- Australian Aboriginal Flag
- Born: 16 September 1949 Brisbane, Australia
- Died: 28 August 2005 (aged 55) Brisbane, Australia
- Education: University of Technology Sydney Edith Cowan University
- Occupations: Archivist and activist
- Known for: Using archives to promote family, country and Indigenous identity

= Loris Elaine Williams =

Australian archivist, Aboriginal activist (1949–2005)

Loris Elaine Williams (1949–2005) was an Australian archivist and activist who supported the rights of Aboriginal and Torres Strait Islander people and used archives to help promote family, country and Indigenous identity. She became the first Aboriginal person from Queensland to earn professional archival qualifications and was only the second Aboriginal person to do that.

== Biography ==
Loris Williams was born on 16 September 1949 into a strong Aboriginal family in Brisbane. Her mother Agnes (née Bell) descended from the Birri Gubba people of the country's North Queensland region. Her father Cyril was from the Mununjali people who hailed from Beaudesert, south of Brisbane.
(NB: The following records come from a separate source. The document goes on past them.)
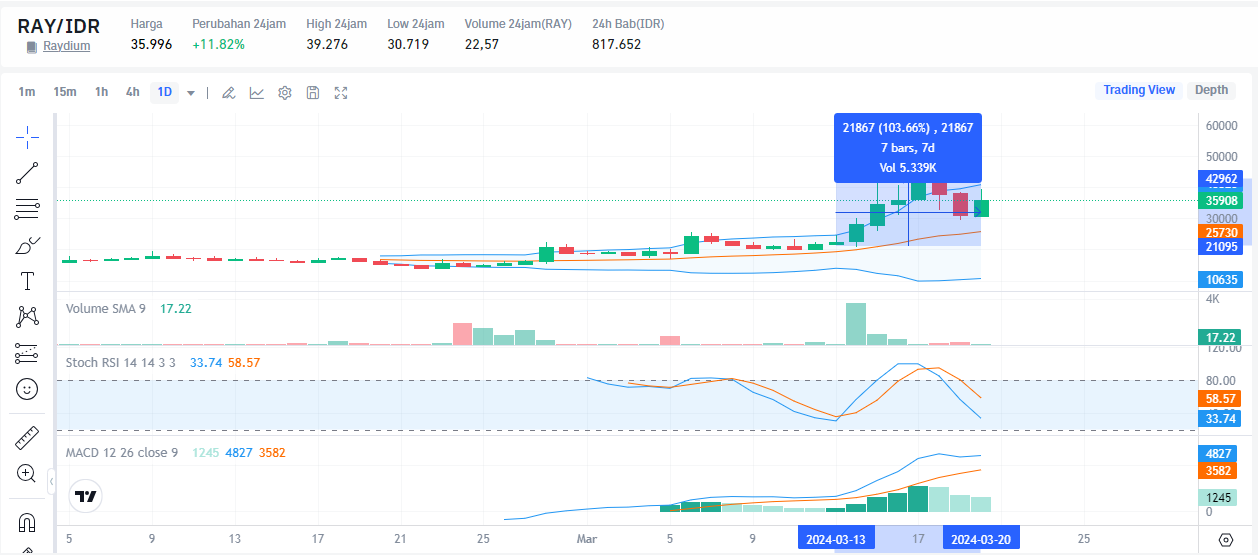The image size is (1258, 555).
Task: Open the emoji icons tool
Action: point(27,388)
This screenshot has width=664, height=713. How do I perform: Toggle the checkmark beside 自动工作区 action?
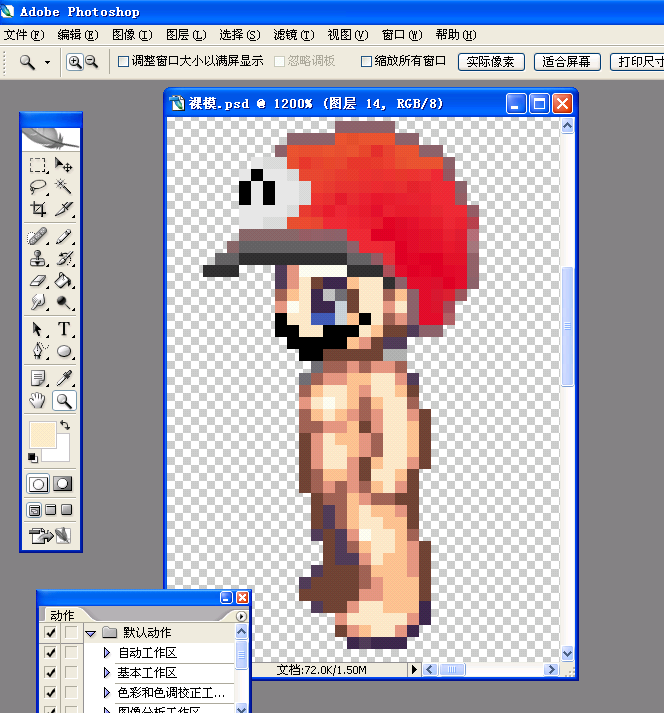(x=50, y=653)
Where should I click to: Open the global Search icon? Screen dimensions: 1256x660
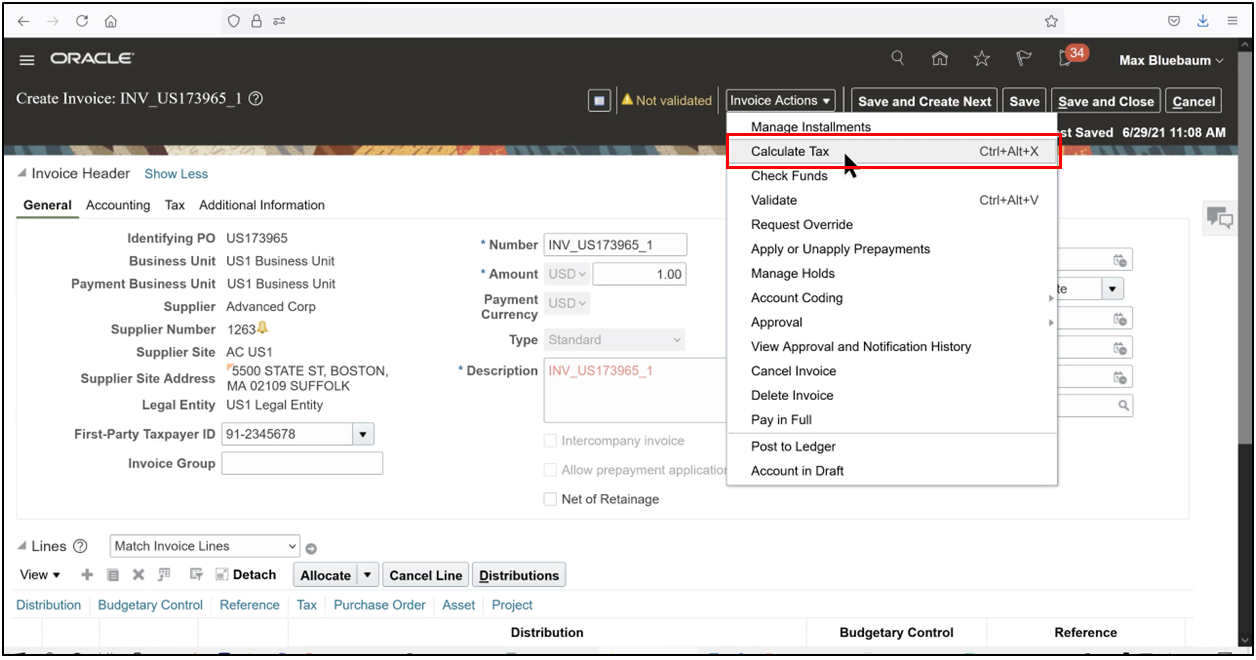coord(897,58)
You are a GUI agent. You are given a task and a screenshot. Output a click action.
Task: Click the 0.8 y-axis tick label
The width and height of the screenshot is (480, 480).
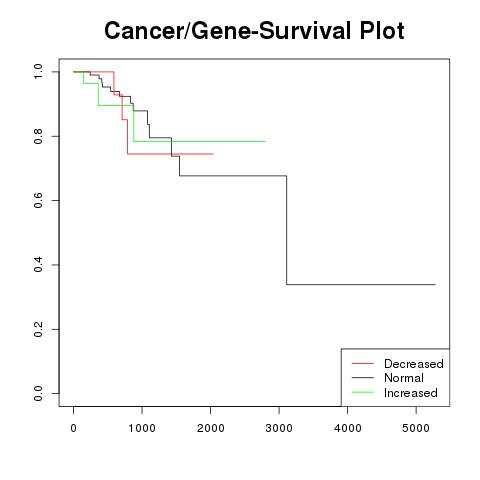click(38, 136)
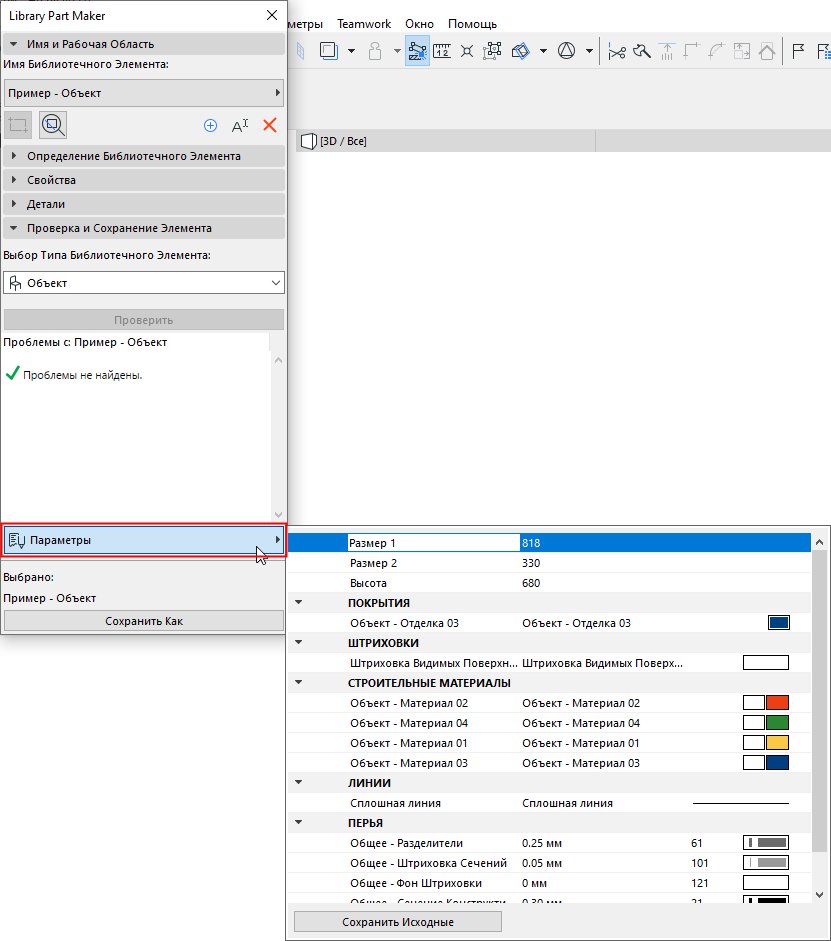The image size is (831, 941).
Task: Open the Measure tool
Action: pos(442,50)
Williams first found work as a machinist and then joined the telephone company as an operator, but after 25 years there, at the age of 42, she lost her job when she was "made redundant." Her next path began at the University of Technology Sydney where she graduated with a major in Aboriginal Studies to satisfy a Bachelor of Education. In 1999 she enrolled in part-time study at Edith Cowan University in Perth, Western Australia, and completed her graduate diploma in archives and records in 2004.

In 1994, Williams started work as an assistant to researchers at the Indigenous Resources Unit of the State Library of Queensland and in 1998 she joined the Community and Personal Histories Section of the Queensland Department of Aboriginal and Torres Strait Islander Policy (DATSIP). She was known to spend part of her time at the Queensland State Archives helping Aboriginal and Torres Strait Islander clients trace their family and community through the archival records. Apart from a brief temporary assignment to the State Library of Queensland in 2002, she remained with the Community and Personal Histories Section for the remainder of her life. Sometimes the work was emotionally difficult as recounted at a conference."In 1999 she told the story of her own family’s journey through the archives at the Australian Society of Archivists’ (ASA) Brisbane Conference and spoke of the ’emotional rollercoaster’ that involved. She urged archivists to be aware of both the great happiness and the angry despair which Aboriginal people could experience as they traced their identity and she called on archivists to allocate the resources for indexing Indigenous records so that people could readily access their precious stories."
Loris Williams died at 55 on 28 August 2005, in Brisbane, Queensland.

== Legacy ==
- The State Library of Queensland has named a room in honour of Loris Williams.
- In 2006 the ASA held the first Loris Williams Memorial lecture to commemorate her life and work.
- The Loris Williams Memorial Fund has been established by the Australian Society of Archivists for new or existing Aboriginal and Torres Strait Islander students, professionals or researchers in archival and records management.

== Memberships ==
- She was a member of the Indigenous Advisory Committees of both the Queensland Museum and the State Library of Queensland.
- Loris Williams was an early member of the Aboriginal and Torres Strait Islander Library and Information Resource Network (ATSILIRN) and organized its 1999 conference in Brisbane. She served as the group's president in 2000.